Try it yourself – gather with family and friends, especially those affected by the loss, and take turns having everyone share their gratitude for each person. It’s such a beautiful idea for the dinner table on Thanksgiving!
#3: Write a letter to your loved one thanking them for everything
It might sound depressing or difficult to write a letter to a lost loved one, telling them how grateful you are for them. However, you’d be surprised by how uplifting this practice is. The heaviness you feel when you’re grieving does feel lifted off after such a practice, in our experience.
Try it for yourself. Write to the person you are grieving, and tell them all the things you’re most grateful for. You can list the reasons, or tell them in story form. Get creative. And see how that carried you through your day, or even your week. You can keep the letter, or bury or burn it after. Up to you!
If you really like the idea of a gratitude letter, try this Gratitude Letter Challenge below!
#4: Count one blessing each day
During tough chapters of grief, it can feel impossible to imagine that you’ll ever feel happy again. Everything might feel heavy and sad. There may be nothing that you can notice that’s going right at that moment. But if you make it a daily practice or ritual, to notice or count one blessing each day, you’ll also notice how your reality shifts.
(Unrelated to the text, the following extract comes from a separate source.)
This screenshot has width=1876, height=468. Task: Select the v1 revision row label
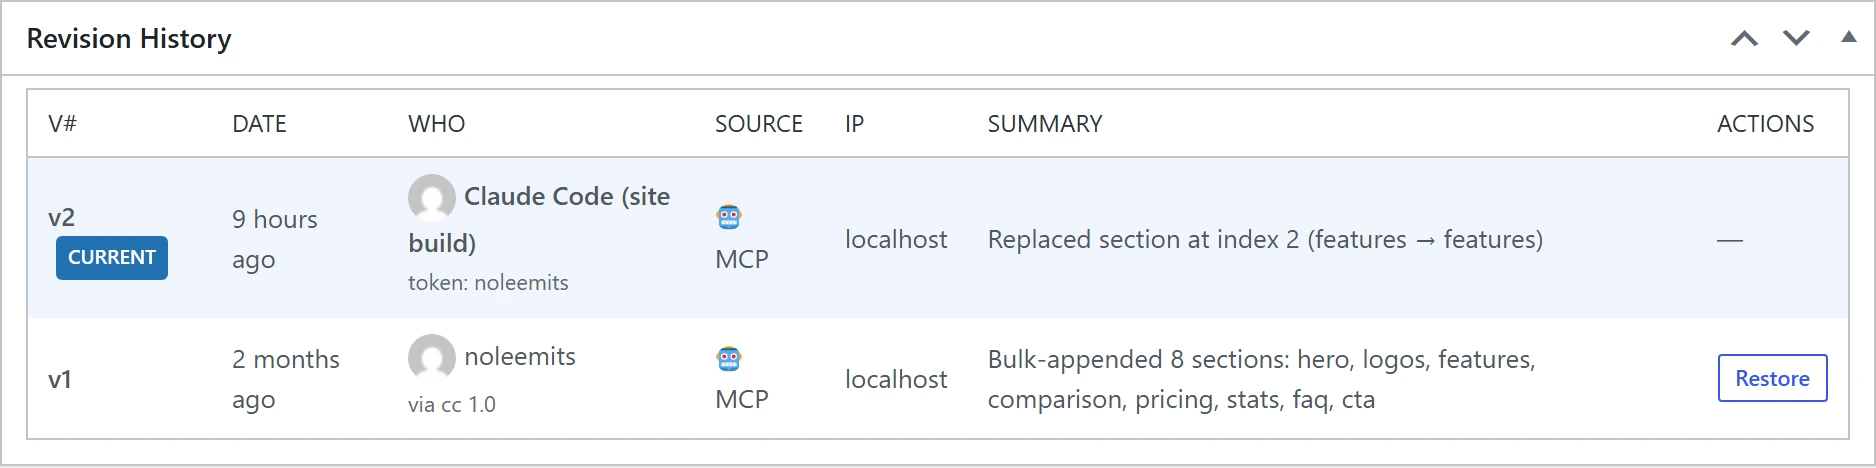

You can write the blessings down each day on little pieces of paper, and collect them in a jar. Then, when you have a hard time coming up with a blessing one day, you can take one out of the jar to remind you of the many blessings life has given you.
This practice has helped me through some of the darkest times of my life. I hope you can try it!
#5: Let your heart break open
All of these practices are beautiful, but it’s important to remember to give space for grief, too. By practicing gratitude to avoid our grief, we lose the opportunity to feel our deepest, most authentic hearts. And what we repress, usually festers in our bodies, mind and spirits into dis-ease.
So make sure you let your heart break open. Leave room for the mess of your humanity to unfold itself onto the floor. Observe the beauty in the mess. Don’t shame it or yourself for it. Just let it be. Let your heart break. And trust that it is breaking open to let in more love.